_RECORDS SUPPLIED_.
□ □ □

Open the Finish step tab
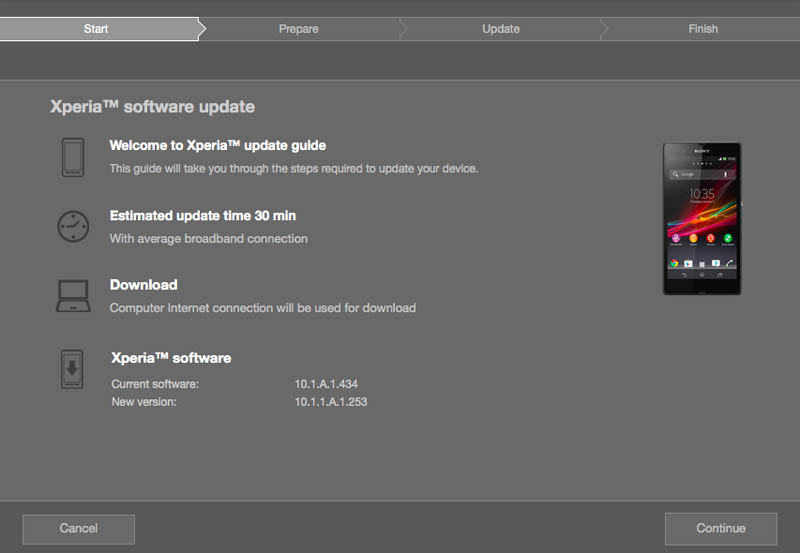Viewport: 800px width, 553px height. [x=702, y=29]
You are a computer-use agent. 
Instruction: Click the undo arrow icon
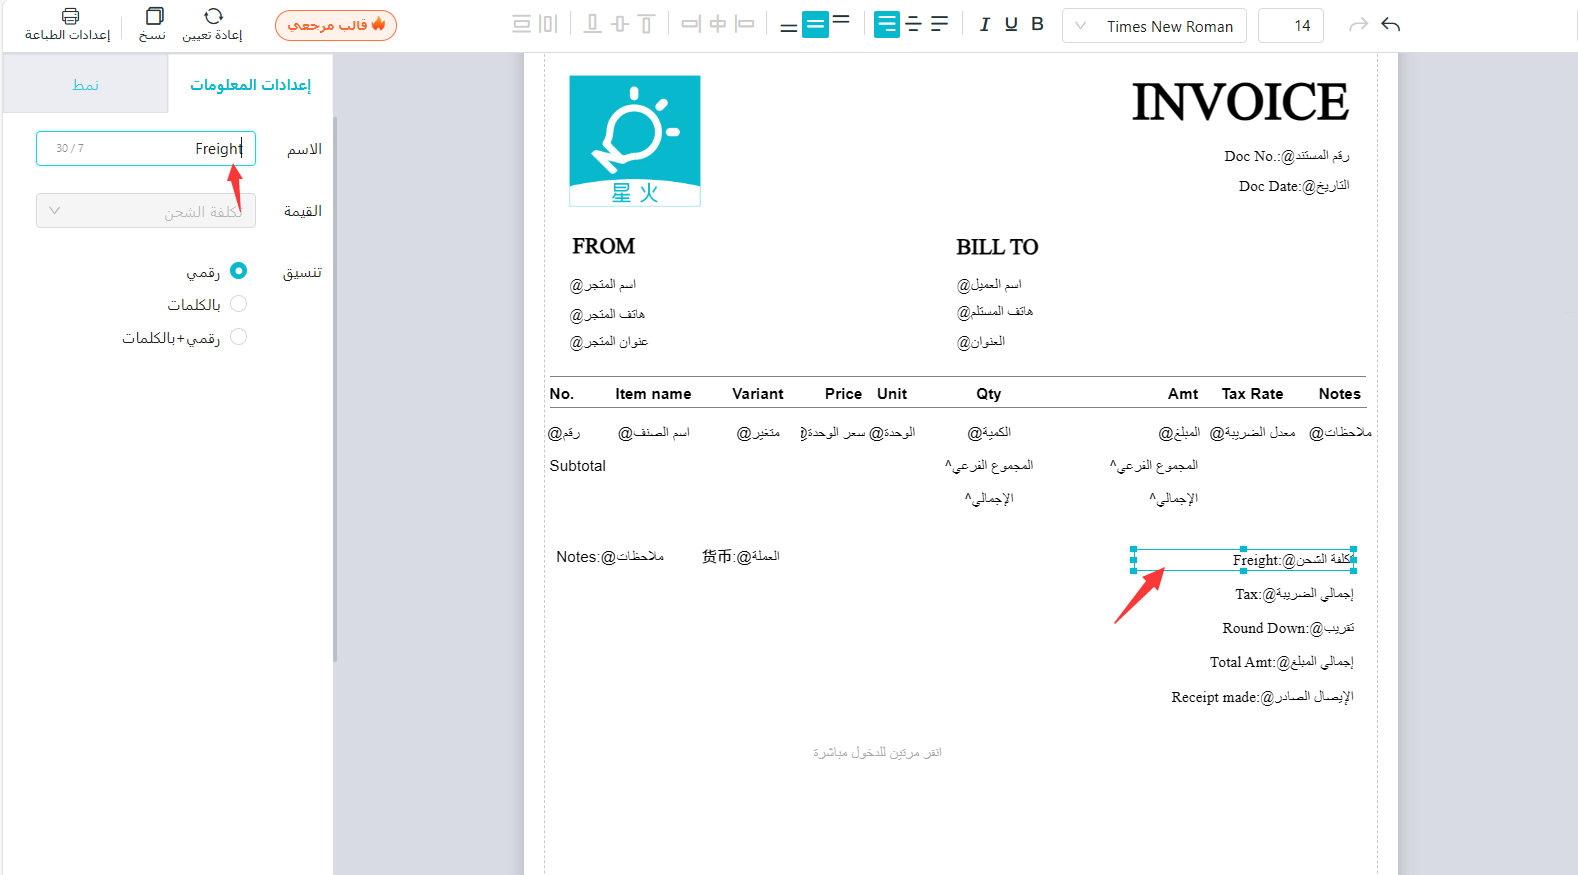coord(1390,25)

□ □ □

Return the full material word for word. Do not include the pictures.

_EXPECTED ANSWER_.
Open the Finish step tab
Viewport: 800px width, 553px height. [x=702, y=29]
You are a computer-use agent. 
Instruction: Click the undo arrow icon
coord(1390,25)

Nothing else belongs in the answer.